The fund made noise. A billion-eight is a number a man can see from across a room. It had allies attached to it, and allies are embarrassing when they are named in a headline. So the Republicans found their conscience, or something shaped like it, and they voted the money down. This is what passes for principle in the current arrangement.

The audit immunity is quieter. There is no check written to a named friend. There is only the machinery of the I.R.S. pointed carefully away from the one man it is most constitutionally interesting to examine. No ally’s name on the paperwork. No line in the budget. Just a protection, granted to the executive by the executive, and then left alone by the legislature that could have said something.

The I.R.S. is required by law — has been since 1977 — to audit the sitting President and Vice President automatically each year. The audit is mandatory. The release of the audit is not, as the Congress learned during a prolonged fight over Donald Trump’s returns in his first term. What the current arrangement appears to involve is something different still: protection from the process itself, shaped by administrative decision. The Times did not put a single dollar figure on what that protection might be worth to a man whose business interests run to real estate, licensing, and a social media company whose valuation moves like a fever chart.

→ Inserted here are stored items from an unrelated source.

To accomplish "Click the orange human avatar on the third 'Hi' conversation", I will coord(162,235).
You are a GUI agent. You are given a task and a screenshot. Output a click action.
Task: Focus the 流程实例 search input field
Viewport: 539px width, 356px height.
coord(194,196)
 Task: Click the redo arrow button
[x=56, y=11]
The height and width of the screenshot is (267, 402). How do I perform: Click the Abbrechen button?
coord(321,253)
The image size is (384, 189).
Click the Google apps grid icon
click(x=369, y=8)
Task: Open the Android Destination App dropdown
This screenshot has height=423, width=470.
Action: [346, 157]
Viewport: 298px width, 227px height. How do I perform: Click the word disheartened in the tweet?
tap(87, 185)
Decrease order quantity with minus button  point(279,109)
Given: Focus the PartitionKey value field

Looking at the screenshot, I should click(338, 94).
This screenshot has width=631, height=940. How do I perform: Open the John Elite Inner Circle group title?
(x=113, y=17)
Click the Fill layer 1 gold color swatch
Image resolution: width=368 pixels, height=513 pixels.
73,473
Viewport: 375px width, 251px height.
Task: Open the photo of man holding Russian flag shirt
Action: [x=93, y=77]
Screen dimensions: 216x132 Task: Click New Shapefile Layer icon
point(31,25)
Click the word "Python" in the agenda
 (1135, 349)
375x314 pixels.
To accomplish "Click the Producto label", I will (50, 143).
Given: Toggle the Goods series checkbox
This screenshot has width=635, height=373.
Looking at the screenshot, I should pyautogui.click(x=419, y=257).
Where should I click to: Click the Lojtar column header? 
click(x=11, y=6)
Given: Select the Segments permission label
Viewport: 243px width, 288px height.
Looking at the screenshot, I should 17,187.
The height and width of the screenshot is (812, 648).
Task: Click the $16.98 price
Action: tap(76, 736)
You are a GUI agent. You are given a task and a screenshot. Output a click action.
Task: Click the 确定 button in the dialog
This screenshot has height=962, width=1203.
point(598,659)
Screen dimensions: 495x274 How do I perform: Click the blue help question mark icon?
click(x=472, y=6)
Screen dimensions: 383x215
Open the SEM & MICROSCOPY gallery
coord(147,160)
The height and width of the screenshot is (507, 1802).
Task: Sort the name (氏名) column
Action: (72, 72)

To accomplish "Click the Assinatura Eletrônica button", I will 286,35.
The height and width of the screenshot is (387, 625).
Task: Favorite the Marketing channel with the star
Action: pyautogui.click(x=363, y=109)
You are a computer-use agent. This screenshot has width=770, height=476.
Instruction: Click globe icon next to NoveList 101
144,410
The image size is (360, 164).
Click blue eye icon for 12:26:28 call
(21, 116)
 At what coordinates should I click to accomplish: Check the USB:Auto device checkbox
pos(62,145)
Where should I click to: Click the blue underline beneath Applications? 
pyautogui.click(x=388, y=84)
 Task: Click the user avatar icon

The paper said “potentially lucrative.” That is a phrase that does a great deal of work without lifting a finger.

Consider what the Republicans chose to oppose. A fund. Visible. Named. Embarrassing in the light. Consider what they chose to ignore. A protection. Invisible. Institutional. Embarrassing only if someone takes the trouble to explain it slowly, in plain language, to a public that is already tired.

Conscience is cheaper when the thing you are opposing can be photographed.

There is a tradition in American public life of calling the bold move the one that costs nothing and ignoring the quiet move that costs everything. The $1.8 billion is dead. The audit immunity is alive. The Congress went home.

Somewhere in the I.R.S.’s Washington headquarters on Constitution Avenue, in a file that exists or does not exist depending on whom you ask, there is an audit that was either conducted or was not. The amount at issue is unknown. The year is 2026.